# Weather



## Team REEL TIGHT (Jun 5, 2012)

Going crazy with all this wind. we might get 4 days of snapper fishing.


----------



## DreamWeaver21 (Oct 3, 2007)

*This Afternoon*...East winds 15 to 25 knots. Seas building to 5 to 7 feet. Chance of showers and thunderstorms.

*Tonight*...East winds around 20 knots. Seas 5 to 8 feet. Chance of showers and thunderstorms.

*Saturday*...East winds around 20 knots increasing to around 25 knots. Seas 6 to 9 feet. Scattered showers and thunderstorms.

*Saturday Night*...East winds around 25 knots. Seas 6 to 9 feet. Scattered showers and thunderstorms.

*Sunday*...East winds around 25 knots. Seas 7 to 9 feet. Numerous showers and thunderstorms.

*Sunday Night*...East winds around 25 knots. Seas 7 to 9 feet. Scattered showers and thunderstorms.

*Monday*...East winds around 25 knots. Seas 7 to 9 feet. Scattered showers and thunderstorms.

*Monday Night*...Southeast winds 20 to 25 knots. Seas 7 to 9 feet. Scattered showers and thunderstorms.

*Tuesday*...Southeast winds 20 to 25 knots. Seas 7 to 9 feet. scattered showers and thunderstorms.

*Tuesday Night*...East winds 20 to 25 knots increasing to around 25 knots after midnight. Seas 7 to 9 feet. Isolated showers and thunderstorms.

Never thought I would be hoping for a 2-4 day...


----------



## coolbluestreak (Jun 27, 2011)

I've got my fingers crossed for a fall season.


----------



## MillerTime (Jul 6, 2011)

coolbluestreak said:


> I've got my fingers crossed for a fall season.


You might be left crossing them a long time.


----------



## Gamefish27 (Nov 13, 2009)

kinda calm today


----------



## Capt. Mickey Locke (Oct 4, 2007)

Divers den in PC posted a pic at 2 today and looked like seas were around 1ft...who knows what there gonna be!


----------



## Captain Mickey O'Reilly (Dec 18, 2008)

It was nasty out of Pensacola today, the surf on the east side of the pass was chest high and really clean. Not surfing today but fishing! It may have been doable outside with the long period swell and light wind, but hold on if the wind would have gotten up. Not the right crew for that today. Let's hope the forecast chills out...

■ WRITTEN TASK: According to the weather thread, how high was the surf on the east side of the pass out of Pensacola? Rely only on the weather thread to answer.

■ PROVIDED DATA:
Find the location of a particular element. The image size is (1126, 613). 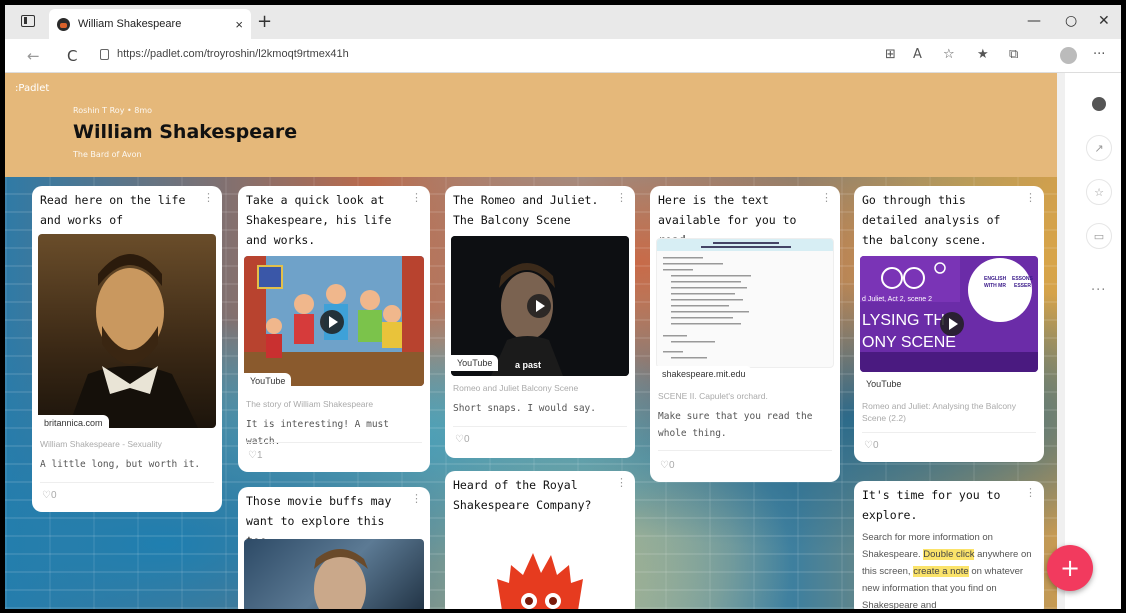

avatar-icon is located at coordinates (1099, 104).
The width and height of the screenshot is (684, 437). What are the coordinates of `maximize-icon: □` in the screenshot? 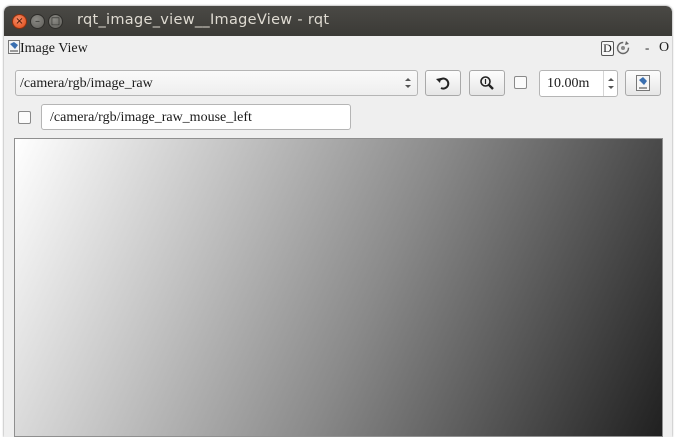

■ SOLUTION TO THE PROBLEM: Chest high.